You Can Enjoy Independent Trailer Braking

In the majority of towing situations, a combination of vehicle and RV braking is the best and safest way to stop your camper and tow vehicle. But sometimes you’ll want to apply trailer brakes and not the vehicle brakes. This is to prevent the trailer from overtaking the tow vehicle. Here are some examples of when applying only the vehicle brakes is most likely going to keep you safe.

  1. In some emergency stopping situations, like a deer crosses your path, trailer braking alone can stop the trailer’s momentum and prevent a catastrophe.
  2. Or if trailer sway occurs while driving down the road, you can slow down the trailer while keeping the tow vehicle pointed straight.
  3. And if you ever encounter a steep downhill driving situation that forces the trailer’s momentum to exceed the tow vehicle’s speed, independently applying trailer brakes can slow down the trailer.
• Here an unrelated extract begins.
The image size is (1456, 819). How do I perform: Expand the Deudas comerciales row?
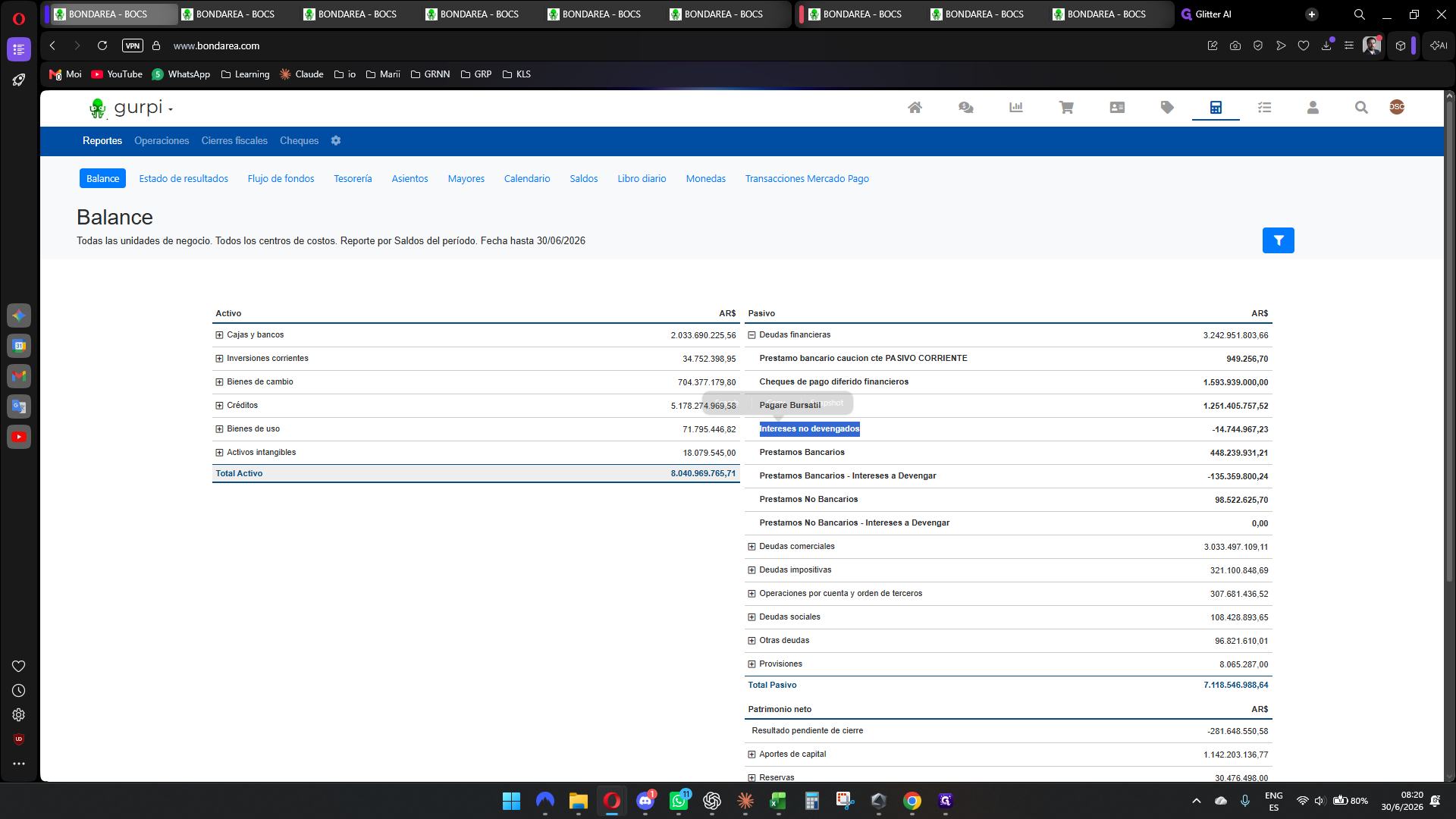pos(752,547)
In all three of the above situations, the tow vehicle is free to advance but brake pressure is holding the trailer back. The trailer will now no longer be trying to overtake the tow vehicle. The trailer is, in a sense, pulled back in place straight behind the tow vehicle. In addition, manually applying only the trailer brakes and slowly pulling forward is the best way to confirm you are hitched up properly before departing.

Most trailer brake controllers will have a lever to squeeze. Doing so applies the brakes while increasing the pressure as you squeeze the lever tighter. This is a better braking method, versus quickly applying full force to the trailer brakes.
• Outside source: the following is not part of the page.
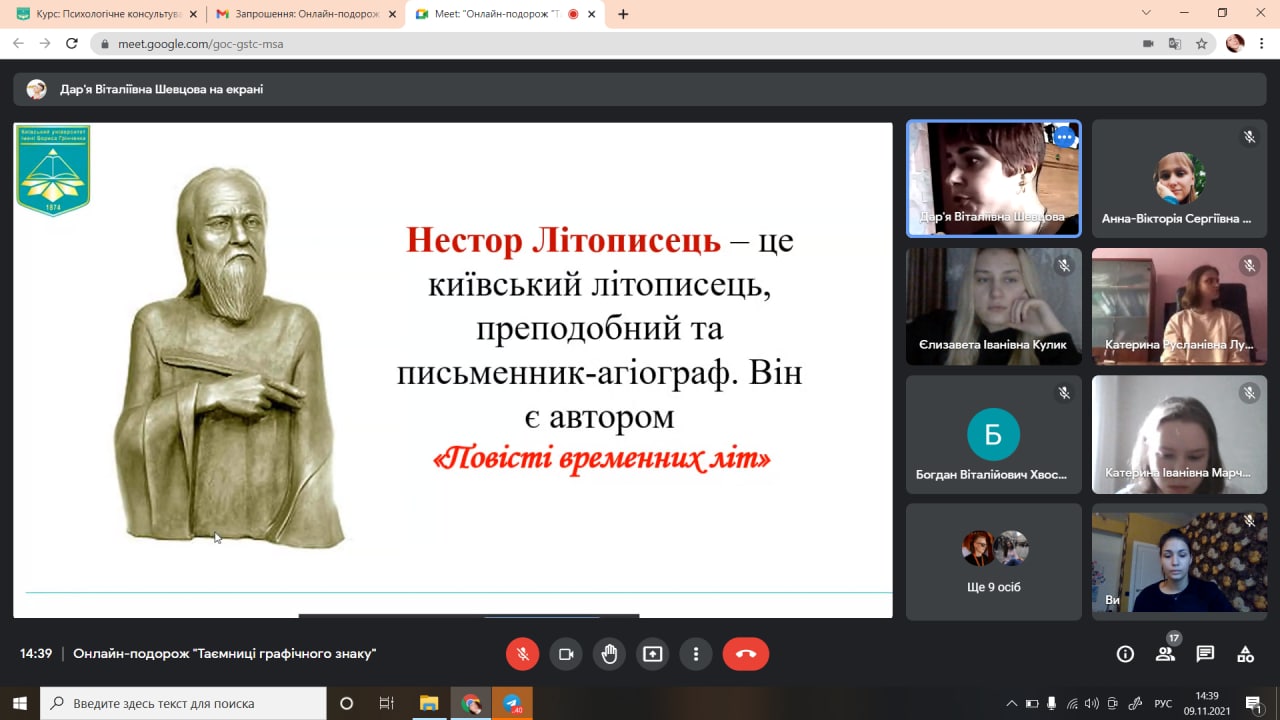Expand Chrome's tab search chevron
Viewport: 1280px width, 720px height.
click(x=1146, y=13)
Alert showing disconnected trailer. (Image: @liveworkdream)
Alert showing disconnected trailer. (Image: @liveworkdream)

The #1 Reason Camper Trailer Brake Controllers are Necessary and Helpful

Every tow vehicle and RV has different weights, braking force, and road manners. Dial in all these things together for smooth and effective braking. It can change your travel trailer towing experience greatly. Trailer brake controllers make towing more pleasurable and relaxing. And less risky on the open road.

All it takes is a minimum of cost and time investment. After that, the small cost of an aftermarket electric trailer brake controller can make a huge difference in the safety and comfort of your towing heavy loads like travel trailers. Having a brake controller, knowing how to properly use it, and understanding how to make adjustments on the move is a game changer!

Learn how to use your trailer brakes.

Need any more reasons to get a camper trailer brake controller for RVs? I didn’t think so. The small cost of an aftermarket trailer brake controller can make a huge difference in the safety and comfort of your towing, and your safety. Having a brake controller and knowing how to properly use it and make adjustments is a game changer!

Pro Tip 1: Practice Camper Trailer Brake Controller Towing

After installing an electric trailer brake controller, you will want to practice using it before taking a long RV trip. Look for a large, level surface like an empty RV-friendly big box store parking lot to get some braking experience under your belt. Test applying the brakes with different gain settings and at different speeds until you feel both the vehicle and trailer braking together in sync.

Pro Tip 2: Your Travel Trailer Needs a Breakaway System Too!

Another important way to prevent travel trailer accidents is by installing a safety device called a breakaway system. This is a installed on travel trailers in order to automatically activate the trailer’s brakes if it becomes disconnected from the tow vehicle while you’re driving it. A runaway travel trailer can cause major damage, something you definitely want to avoid.